Aim —
Format the listing lines as a JSON list of strings, one string per line with blank lines omitted, and leave the pictures out.

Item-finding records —
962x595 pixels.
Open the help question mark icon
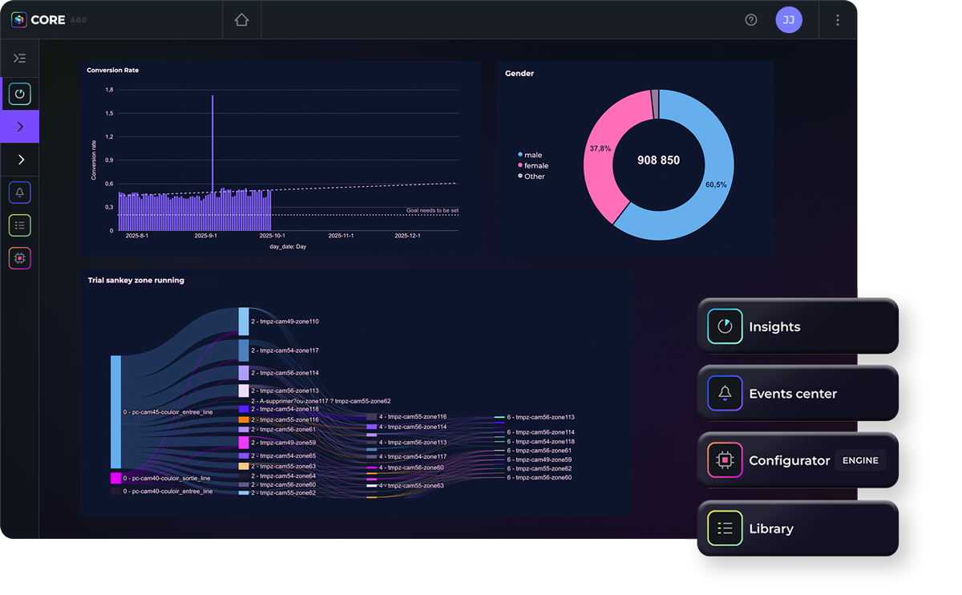751,20
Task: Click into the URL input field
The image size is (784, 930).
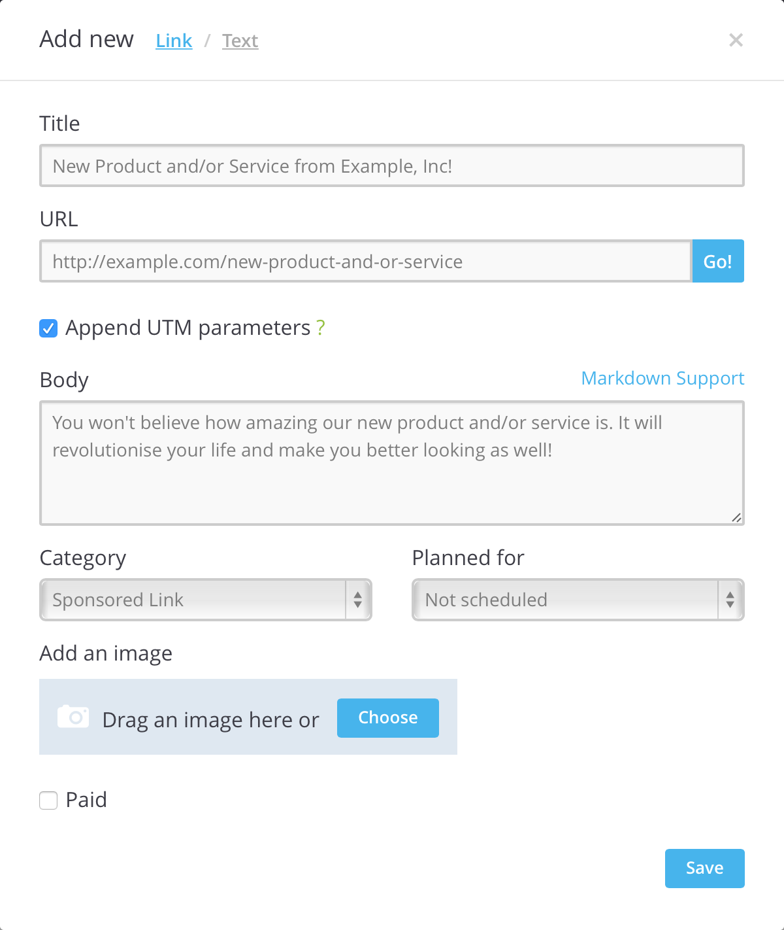Action: (x=365, y=261)
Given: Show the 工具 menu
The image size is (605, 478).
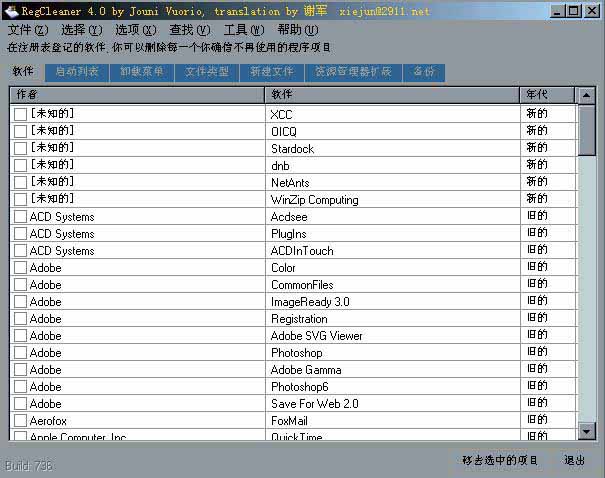Looking at the screenshot, I should [x=243, y=30].
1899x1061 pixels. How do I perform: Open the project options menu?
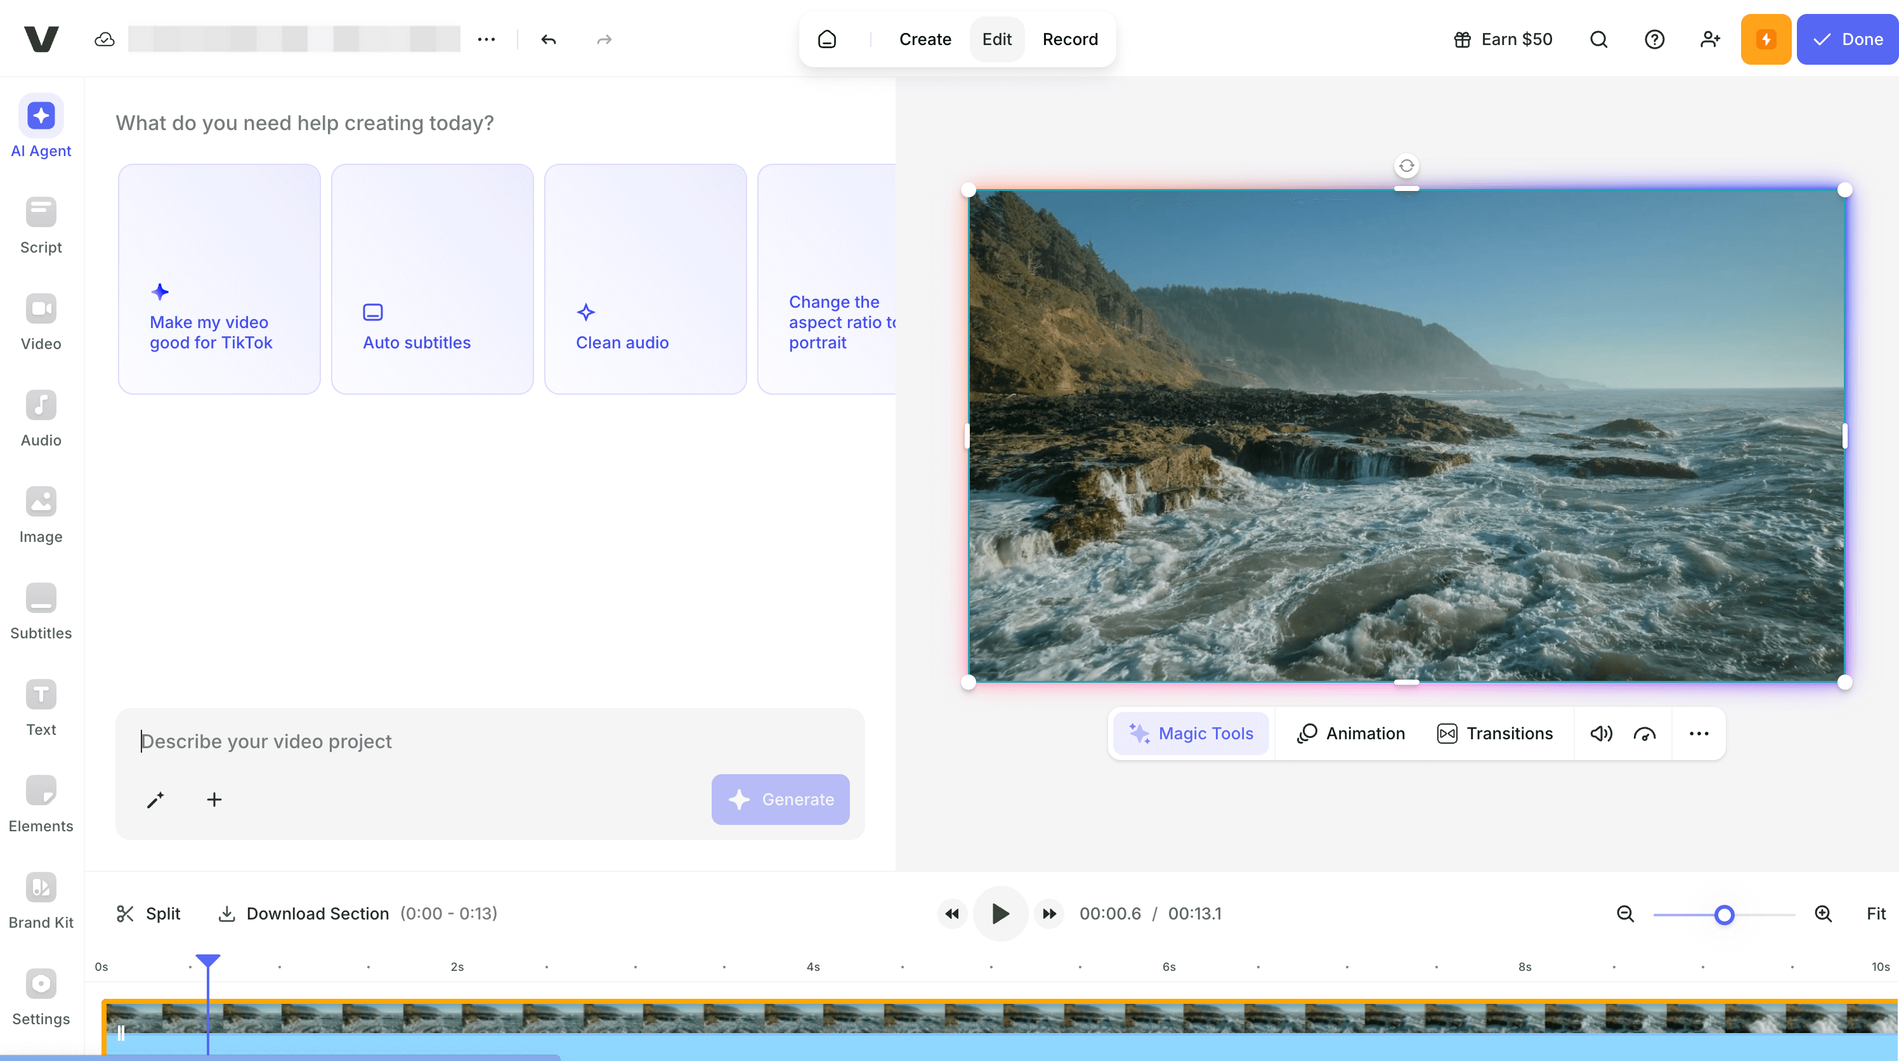[x=486, y=39]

Result of the exercise —
[
  "962x595 pixels.",
  "Open the help question mark icon",
  "751,20",
  "Task: Click into the URL input field",
  "The image size is (784, 930).",
  "Action: (x=365, y=261)",
  "Given: Show the 工具 menu",
  "The image size is (605, 478).",
  "Looking at the screenshot, I should [x=243, y=30].",
  "1899x1061 pixels. How do I perform: Open the project options menu?",
  "[x=486, y=39]"
]